#### Belge Alıntısı ####

İNSANIN ACAYİP KISA TARİHİ KİTABI İNCELEME

  • Yazar: Güray Süngü
  • Yayınevi: İz Yayıncılık
  • Sayfa Sayısı: 152
  • Türü: Roman
  • ISNB: 978-605-326-416-3

 

Ağaçtan düşen elmalar ve morun tatlı tonları eşliğinde kitaptan sızan o ışık süzmesinden içeriye daldım. Evvela hayatı Kadırga’dan başlayan bir ademin yaşamına tanık oldum. Birkaç sayfa daha çevirdim ve kitapla ilk tanışma… “Ben demeden konuşalım ne olur.” Anladım. Bu hikaye tüm insanlığın. Bizim kederimiz, derdimiz. Okuyucuyu sıcak bir karşılama ardından samimi satırlar… Bir tane daha ve bir daha, arka kapağa ulaşana dek…

Daha kitabın başlarında kurulan süslü kelime oyunları, eğlenceli, akıcı üslubuyla anlamıştım; bu kitabın farklı olduğunu. Ee, haliyle bu güzel cümleler sağlam bir kurgunun erleri olmalıydı. Ancak kitabın ortalarına kadar ulaşmama rağmen elimde yalnız anlamadığım ama okurken çok eğlendiğim bir takım olay dizisi vardı. Cümlelerin akıcılığına kapılıp gitmiştim. Bu yüzden, henüz kendisini bu satırları ile tanıdığım ama kalemini sapasağlam bulduğum yazarın bana ne katmayı hedeflediğini bulamadım. Özüme büyük bir olgu yerleştirecekti. Bunu biliyordum. Ama bu olgunun ne olduğu hakkında en ufak bir fikrim yoktu. Sayfaları çevirmeye devam ettim ve ancak sona yakın belki de sonunda zihnimin perdesini aralayıp içine özenle benlik, öz, varoluş gibi sözcükleri serpiştirdim.

Neden Bu İsim?

     İlk bakışta elbette ki acayip bir insanlık tarihi okuyacakmışız gibi bir hava esiyor. Essin çünkü gerçekten de kendi varoluşumuzu okuyoruz. Ama bu kanıya ancak kitabın özünü anladığımda ulaştım.  O adem aslında her birimiz. Kendimizi okuyoruz onunla, onun hissettikleriyle, karmaşasıyla, duygularının cümbüşüyle ve sorgularıyla. Tek adem üzerinden tüm insanlık betimlenmiş. Güray Süngü’nün dehasını en çok buraya yakıştırıyorum.

#### Sağlanan Veriler ####

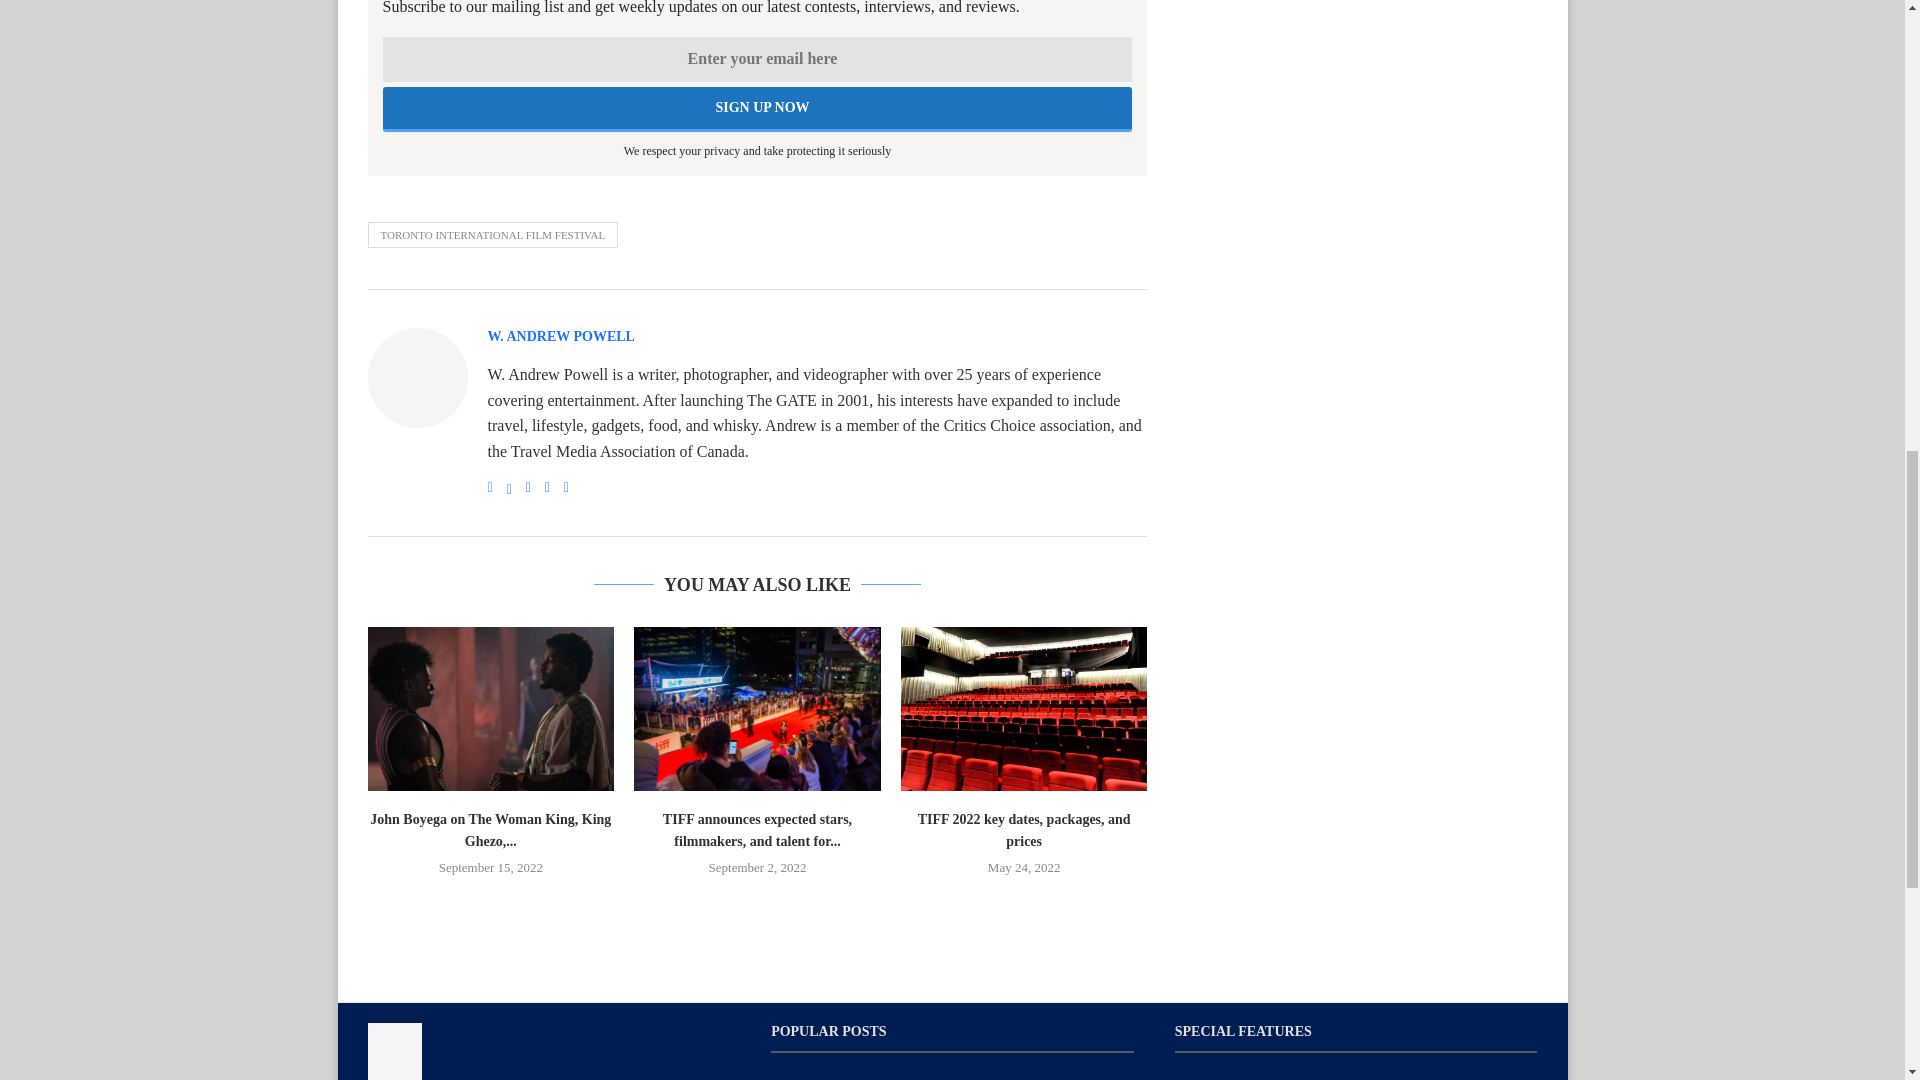 The height and width of the screenshot is (1080, 1920). What do you see at coordinates (493, 235) in the screenshot?
I see `TORONTO INTERNATIONAL FILM FESTIVAL` at bounding box center [493, 235].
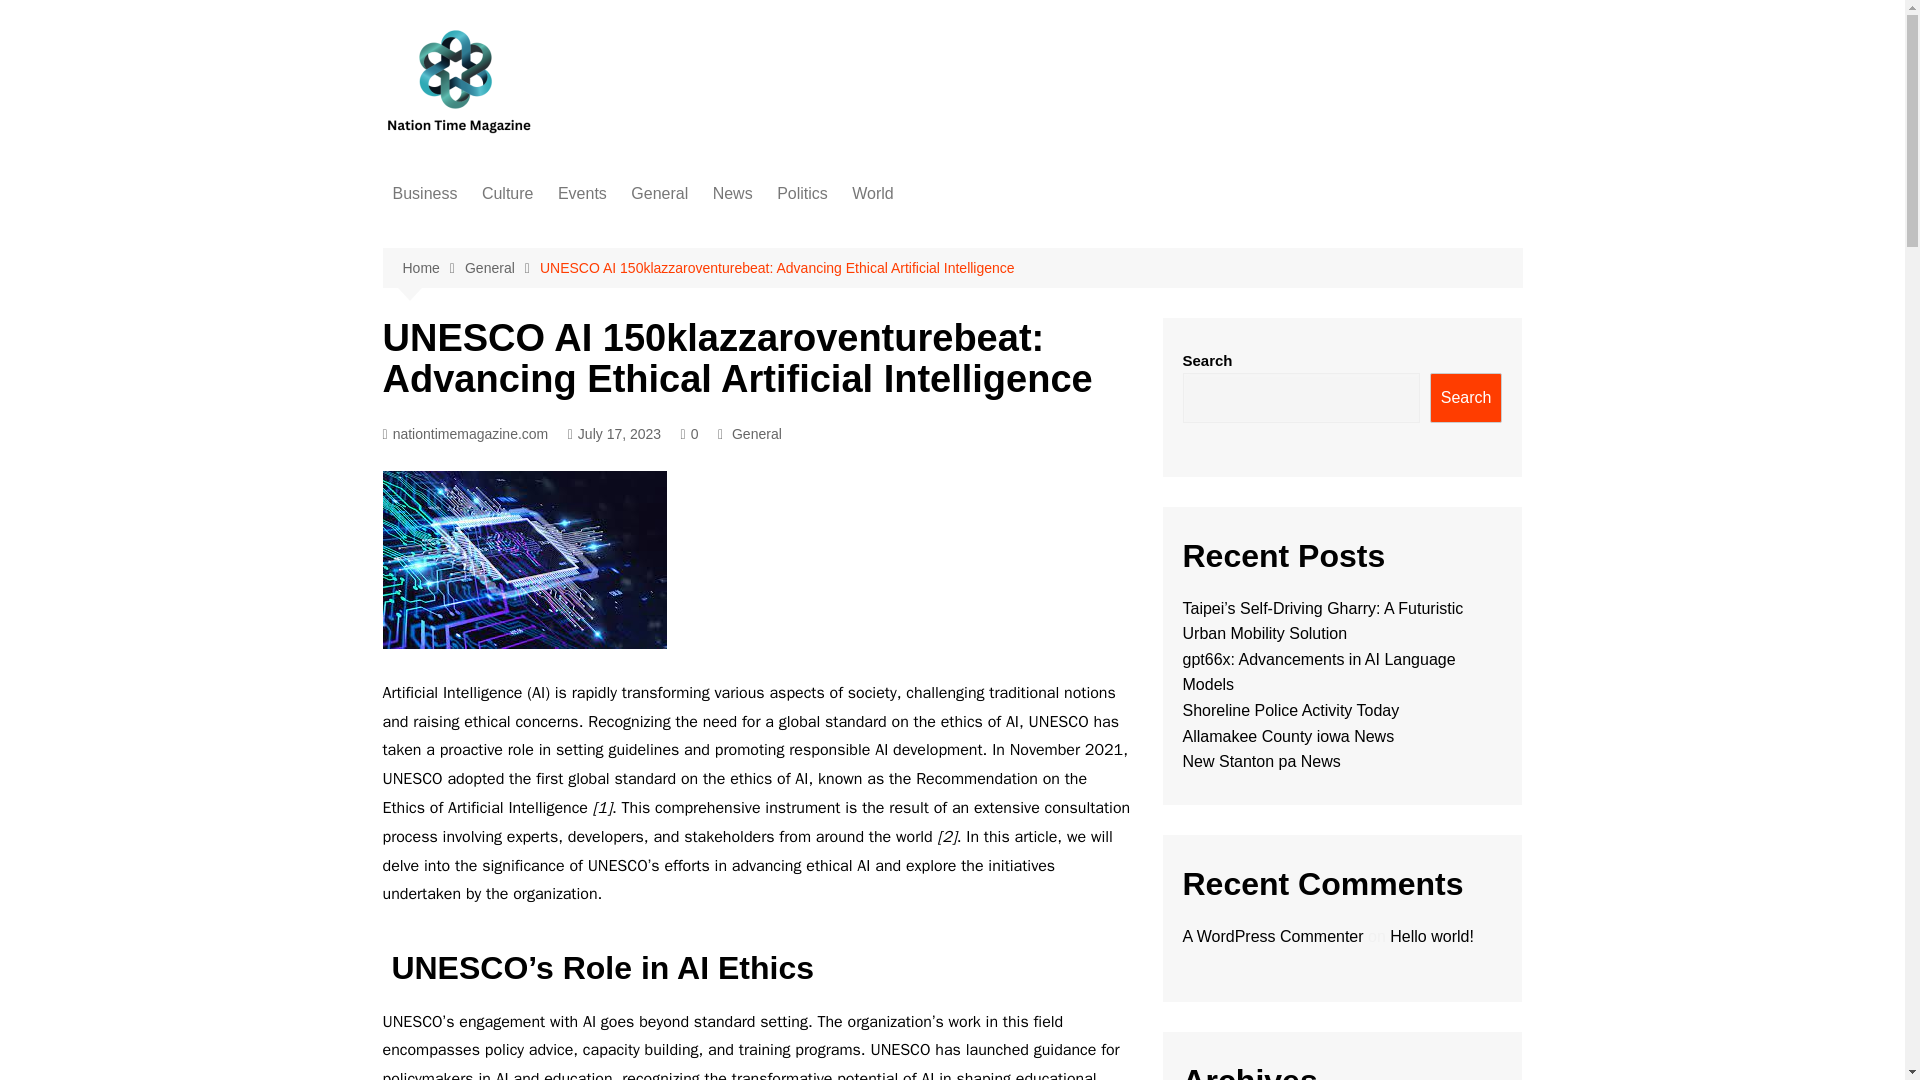 The width and height of the screenshot is (1920, 1080). What do you see at coordinates (614, 434) in the screenshot?
I see `July 17, 2023` at bounding box center [614, 434].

####

Görev: Kitap incelemesini yazan kişinin, okumanın sonuna doğru zihnine özenle serpiştirdiğini belirttiği sözcükleri sıralayınız. Bu verilere çözüm için ihtiyaç duyulmamaktadır.

Beklenen Yanıt: benlik, öz, varoluş